Willem Janz. Blaeu was the son of a well-to-do herring salesman, but his interests lay more in mathematics and astronomy. Between 1594 and 1596, as a student of the Danish astronomer Tycho Brahe, he qualified as an instrument and globe maker. Once he returned to Holland, he made country maps and world globes, and as he possessed his own printing works, he was able to regularly produce country maps in an atlas format, some of which appeared in the Atlas Novus published in 1635. In 1633 he was appointed map-maker of the Dutch East India Company.
He had two sons, Johannes and Cornelis Blaeu, who continued their father's mapmaking and publishing business after his death in 1638.
Joan Blaeu (1596-1673), also called Johannes Blaeu, was the official cartographer of the Dutch East India Company. Blaeu is most notable for his map published in 1648, which was the first map to incorporate the heliocentric theory into a map of the world and was the first map that incorporated the discoveries of Abel Tasman. Blaeu renamed what is now New Zealand as Nieuw Zeeland after the Dutch province of Zeeland; the anglicized version of the name is still in use today.

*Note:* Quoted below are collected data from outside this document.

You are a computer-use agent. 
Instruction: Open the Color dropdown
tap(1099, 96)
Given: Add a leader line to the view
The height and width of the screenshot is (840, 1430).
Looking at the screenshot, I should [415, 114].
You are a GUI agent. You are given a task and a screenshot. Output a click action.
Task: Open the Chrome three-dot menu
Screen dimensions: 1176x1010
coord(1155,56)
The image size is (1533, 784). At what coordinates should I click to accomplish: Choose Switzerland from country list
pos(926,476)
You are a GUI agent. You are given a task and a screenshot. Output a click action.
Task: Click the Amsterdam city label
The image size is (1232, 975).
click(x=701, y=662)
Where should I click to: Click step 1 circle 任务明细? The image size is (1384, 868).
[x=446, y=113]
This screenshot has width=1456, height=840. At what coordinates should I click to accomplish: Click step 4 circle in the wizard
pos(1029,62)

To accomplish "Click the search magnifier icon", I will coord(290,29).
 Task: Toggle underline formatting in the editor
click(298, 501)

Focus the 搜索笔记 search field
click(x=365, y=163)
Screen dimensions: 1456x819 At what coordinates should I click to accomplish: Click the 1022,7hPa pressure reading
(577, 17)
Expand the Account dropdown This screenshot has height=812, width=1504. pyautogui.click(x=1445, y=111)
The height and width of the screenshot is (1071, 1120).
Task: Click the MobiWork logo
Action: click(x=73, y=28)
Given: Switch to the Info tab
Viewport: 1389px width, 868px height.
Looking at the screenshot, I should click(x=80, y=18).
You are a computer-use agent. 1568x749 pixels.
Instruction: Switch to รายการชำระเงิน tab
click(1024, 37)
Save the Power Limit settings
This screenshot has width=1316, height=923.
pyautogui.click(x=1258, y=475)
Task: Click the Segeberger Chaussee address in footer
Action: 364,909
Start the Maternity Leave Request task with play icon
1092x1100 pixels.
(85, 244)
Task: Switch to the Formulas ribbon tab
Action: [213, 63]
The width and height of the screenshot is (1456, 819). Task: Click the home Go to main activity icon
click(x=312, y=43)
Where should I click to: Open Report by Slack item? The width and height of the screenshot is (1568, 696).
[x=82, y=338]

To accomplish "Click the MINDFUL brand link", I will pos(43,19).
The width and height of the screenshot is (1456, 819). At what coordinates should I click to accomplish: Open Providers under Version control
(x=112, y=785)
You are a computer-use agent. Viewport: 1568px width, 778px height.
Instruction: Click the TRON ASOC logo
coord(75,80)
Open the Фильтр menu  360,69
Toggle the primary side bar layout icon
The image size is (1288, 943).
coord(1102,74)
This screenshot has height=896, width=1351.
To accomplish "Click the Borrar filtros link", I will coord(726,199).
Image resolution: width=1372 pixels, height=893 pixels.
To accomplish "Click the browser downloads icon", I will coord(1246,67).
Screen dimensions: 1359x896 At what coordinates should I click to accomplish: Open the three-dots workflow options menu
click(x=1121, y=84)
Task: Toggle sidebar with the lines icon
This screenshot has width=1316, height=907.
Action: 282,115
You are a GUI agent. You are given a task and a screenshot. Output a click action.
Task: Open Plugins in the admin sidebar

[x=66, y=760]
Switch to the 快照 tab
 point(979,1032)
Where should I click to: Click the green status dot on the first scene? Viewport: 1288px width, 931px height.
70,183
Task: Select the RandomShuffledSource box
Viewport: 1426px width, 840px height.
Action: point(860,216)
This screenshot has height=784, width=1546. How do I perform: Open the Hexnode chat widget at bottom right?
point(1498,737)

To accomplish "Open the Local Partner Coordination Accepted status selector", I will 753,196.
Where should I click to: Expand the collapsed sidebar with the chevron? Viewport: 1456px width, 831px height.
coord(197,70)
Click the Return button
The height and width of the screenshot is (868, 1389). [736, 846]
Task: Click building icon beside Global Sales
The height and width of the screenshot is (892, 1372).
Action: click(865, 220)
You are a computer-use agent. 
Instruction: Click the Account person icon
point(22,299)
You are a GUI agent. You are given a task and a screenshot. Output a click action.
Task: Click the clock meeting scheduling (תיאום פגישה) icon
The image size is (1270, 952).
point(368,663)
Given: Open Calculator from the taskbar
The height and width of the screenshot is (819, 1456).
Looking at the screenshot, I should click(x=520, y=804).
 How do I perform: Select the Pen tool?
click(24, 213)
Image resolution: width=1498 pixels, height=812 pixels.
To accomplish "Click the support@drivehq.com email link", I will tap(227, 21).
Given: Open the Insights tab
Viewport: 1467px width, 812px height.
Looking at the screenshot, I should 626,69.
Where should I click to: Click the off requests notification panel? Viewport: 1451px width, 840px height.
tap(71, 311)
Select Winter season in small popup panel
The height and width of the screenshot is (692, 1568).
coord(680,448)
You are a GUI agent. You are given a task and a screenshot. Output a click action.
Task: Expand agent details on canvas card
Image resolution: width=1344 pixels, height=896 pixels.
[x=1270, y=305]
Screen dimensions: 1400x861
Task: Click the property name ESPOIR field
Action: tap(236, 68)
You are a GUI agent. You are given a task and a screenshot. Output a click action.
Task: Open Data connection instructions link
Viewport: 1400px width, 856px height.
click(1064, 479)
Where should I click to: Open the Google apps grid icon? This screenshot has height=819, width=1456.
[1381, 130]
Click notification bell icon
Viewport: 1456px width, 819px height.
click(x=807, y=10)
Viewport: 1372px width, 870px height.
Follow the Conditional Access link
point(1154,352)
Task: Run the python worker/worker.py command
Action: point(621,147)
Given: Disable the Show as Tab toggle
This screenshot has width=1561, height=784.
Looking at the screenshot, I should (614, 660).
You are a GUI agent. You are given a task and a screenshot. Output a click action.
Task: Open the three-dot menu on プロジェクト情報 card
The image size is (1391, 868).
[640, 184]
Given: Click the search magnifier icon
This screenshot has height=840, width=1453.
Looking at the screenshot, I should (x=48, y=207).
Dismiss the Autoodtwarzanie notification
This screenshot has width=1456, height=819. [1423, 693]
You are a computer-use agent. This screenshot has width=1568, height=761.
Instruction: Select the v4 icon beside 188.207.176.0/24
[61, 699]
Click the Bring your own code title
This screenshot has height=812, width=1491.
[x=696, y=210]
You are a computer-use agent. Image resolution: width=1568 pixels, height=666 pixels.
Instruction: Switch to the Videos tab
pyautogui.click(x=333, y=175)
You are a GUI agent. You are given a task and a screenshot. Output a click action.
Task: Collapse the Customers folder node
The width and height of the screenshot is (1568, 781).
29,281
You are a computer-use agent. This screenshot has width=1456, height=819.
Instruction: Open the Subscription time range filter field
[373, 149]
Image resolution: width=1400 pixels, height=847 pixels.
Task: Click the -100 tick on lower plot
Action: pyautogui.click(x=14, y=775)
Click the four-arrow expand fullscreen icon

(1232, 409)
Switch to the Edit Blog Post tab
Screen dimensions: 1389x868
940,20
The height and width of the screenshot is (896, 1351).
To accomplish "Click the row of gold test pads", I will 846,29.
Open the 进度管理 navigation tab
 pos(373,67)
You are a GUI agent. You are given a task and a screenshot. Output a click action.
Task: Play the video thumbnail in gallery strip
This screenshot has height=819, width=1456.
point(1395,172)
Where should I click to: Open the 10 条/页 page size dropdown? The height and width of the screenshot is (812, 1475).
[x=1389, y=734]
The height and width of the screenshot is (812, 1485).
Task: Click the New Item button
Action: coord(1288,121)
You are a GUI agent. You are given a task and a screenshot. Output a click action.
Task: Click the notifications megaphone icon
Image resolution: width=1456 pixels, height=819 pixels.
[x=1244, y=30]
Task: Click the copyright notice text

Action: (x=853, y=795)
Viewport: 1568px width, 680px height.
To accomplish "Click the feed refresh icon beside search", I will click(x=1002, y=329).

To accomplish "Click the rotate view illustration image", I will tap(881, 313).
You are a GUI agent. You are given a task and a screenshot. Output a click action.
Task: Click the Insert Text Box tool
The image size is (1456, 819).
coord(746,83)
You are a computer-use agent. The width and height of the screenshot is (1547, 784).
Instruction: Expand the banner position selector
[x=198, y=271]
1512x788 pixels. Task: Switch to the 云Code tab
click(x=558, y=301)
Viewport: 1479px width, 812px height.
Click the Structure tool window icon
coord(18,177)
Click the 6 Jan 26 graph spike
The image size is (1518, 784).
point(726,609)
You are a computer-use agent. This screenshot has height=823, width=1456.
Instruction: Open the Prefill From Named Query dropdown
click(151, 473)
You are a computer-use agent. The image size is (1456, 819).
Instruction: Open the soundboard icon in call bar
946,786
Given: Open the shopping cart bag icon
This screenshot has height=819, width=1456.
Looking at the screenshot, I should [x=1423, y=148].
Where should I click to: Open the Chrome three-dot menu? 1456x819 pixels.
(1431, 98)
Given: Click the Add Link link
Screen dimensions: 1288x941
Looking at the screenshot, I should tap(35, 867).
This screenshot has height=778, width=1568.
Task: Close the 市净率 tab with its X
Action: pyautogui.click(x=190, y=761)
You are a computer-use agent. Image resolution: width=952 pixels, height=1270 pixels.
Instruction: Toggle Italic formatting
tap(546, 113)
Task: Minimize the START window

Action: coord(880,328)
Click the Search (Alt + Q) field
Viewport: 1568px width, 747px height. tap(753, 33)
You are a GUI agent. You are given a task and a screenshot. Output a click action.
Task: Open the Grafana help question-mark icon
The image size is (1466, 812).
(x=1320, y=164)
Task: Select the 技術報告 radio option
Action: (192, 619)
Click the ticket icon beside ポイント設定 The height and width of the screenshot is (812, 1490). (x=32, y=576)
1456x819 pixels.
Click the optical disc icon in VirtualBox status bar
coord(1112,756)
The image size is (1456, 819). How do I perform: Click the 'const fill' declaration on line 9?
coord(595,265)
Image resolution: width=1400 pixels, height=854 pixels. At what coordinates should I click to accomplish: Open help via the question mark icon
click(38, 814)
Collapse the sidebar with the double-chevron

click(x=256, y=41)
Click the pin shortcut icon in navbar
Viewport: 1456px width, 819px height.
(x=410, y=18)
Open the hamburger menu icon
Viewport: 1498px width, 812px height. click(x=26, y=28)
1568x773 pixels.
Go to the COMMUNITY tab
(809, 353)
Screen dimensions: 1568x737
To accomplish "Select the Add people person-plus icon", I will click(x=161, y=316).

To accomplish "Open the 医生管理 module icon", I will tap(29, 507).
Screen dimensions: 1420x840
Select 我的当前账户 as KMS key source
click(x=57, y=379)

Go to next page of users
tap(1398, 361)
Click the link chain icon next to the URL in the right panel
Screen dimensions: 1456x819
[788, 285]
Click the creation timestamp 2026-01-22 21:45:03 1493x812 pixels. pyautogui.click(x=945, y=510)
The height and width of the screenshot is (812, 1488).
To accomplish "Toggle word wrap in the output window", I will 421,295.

The Atlas Maior is the final version of Joan Blaeu's atlas, published in Amsterdam between 1662 and 1672, in Latin (11 volumes), French (12 volumes), Dutch (9 volumes), German (10 volumes) and Spanish (10 volumes), containing 594 maps and around 3,000 pages of text. It was the largest and most expensive book published in the seventeenth century. Earlier, much smaller versions, titled Theatrum Orbis Terrarum, sive, Atlas Novus, were published from 1634 onwards. The Atlas Maior is widely considered a masterpiece of the Golden Age of Dutch/Netherlandish cartography (approximately 1570s–1670s).
A fire destroyed the studio and all of Blaeu's work in December 1672. Blaeu died a year later, 21 December 1673, in Amsterdam. He was survived by his son, Joan II, who continued his father's work until 1712.